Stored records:
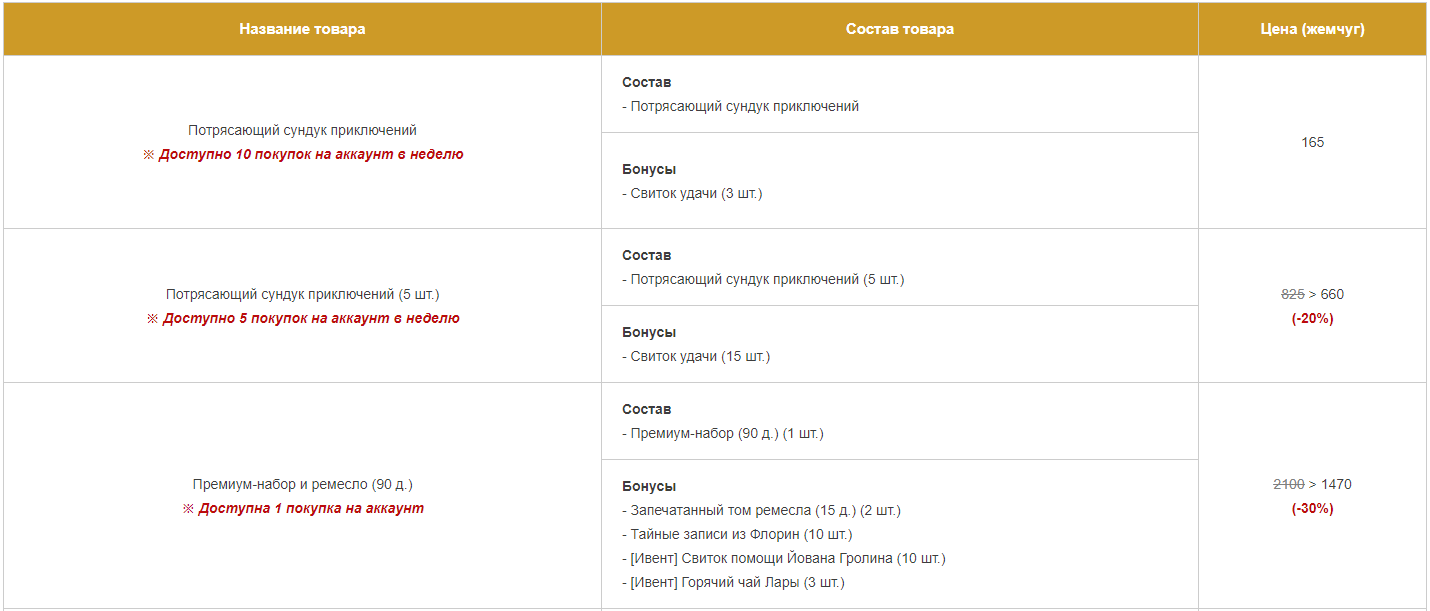Click the 'Доступна 1 покупка на аккаунт' notice
The image size is (1430, 611).
311,508
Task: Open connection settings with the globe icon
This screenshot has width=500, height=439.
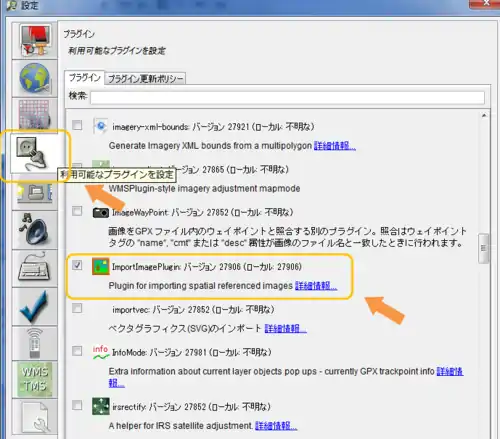Action: coord(35,78)
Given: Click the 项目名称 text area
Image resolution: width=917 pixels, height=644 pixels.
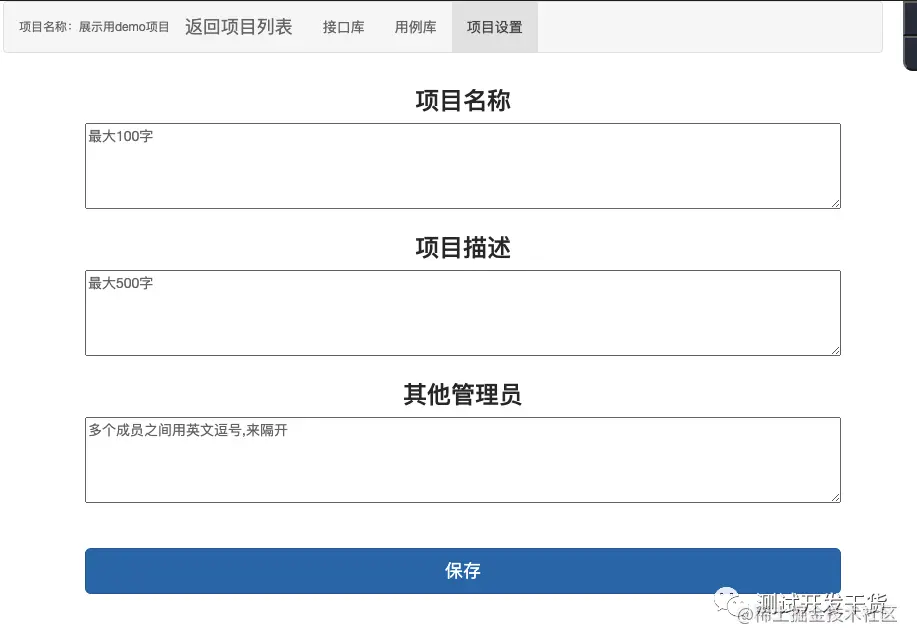Looking at the screenshot, I should pos(462,165).
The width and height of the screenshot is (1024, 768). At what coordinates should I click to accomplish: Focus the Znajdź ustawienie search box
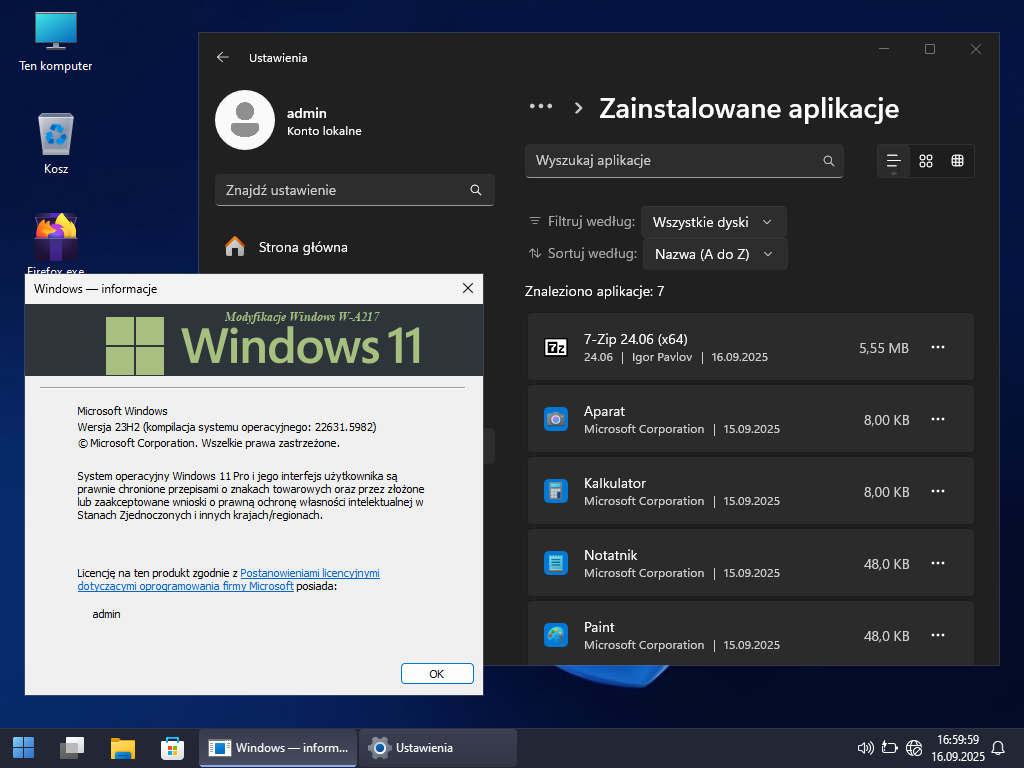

> _Problem details_
Starting with the line that holds "Task: Open connection", print each line through the last one of the data exactly as written, but do not include the pictures.

> _Exercise answer_
Task: Open connection settings with the globe icon
This screenshot has width=500, height=439.
Action: coord(35,78)
Given: Click the 项目名称 text area
Image resolution: width=917 pixels, height=644 pixels.
Looking at the screenshot, I should pos(462,165).
The width and height of the screenshot is (1024, 768). At what coordinates should I click to accomplish: Focus the Znajdź ustawienie search box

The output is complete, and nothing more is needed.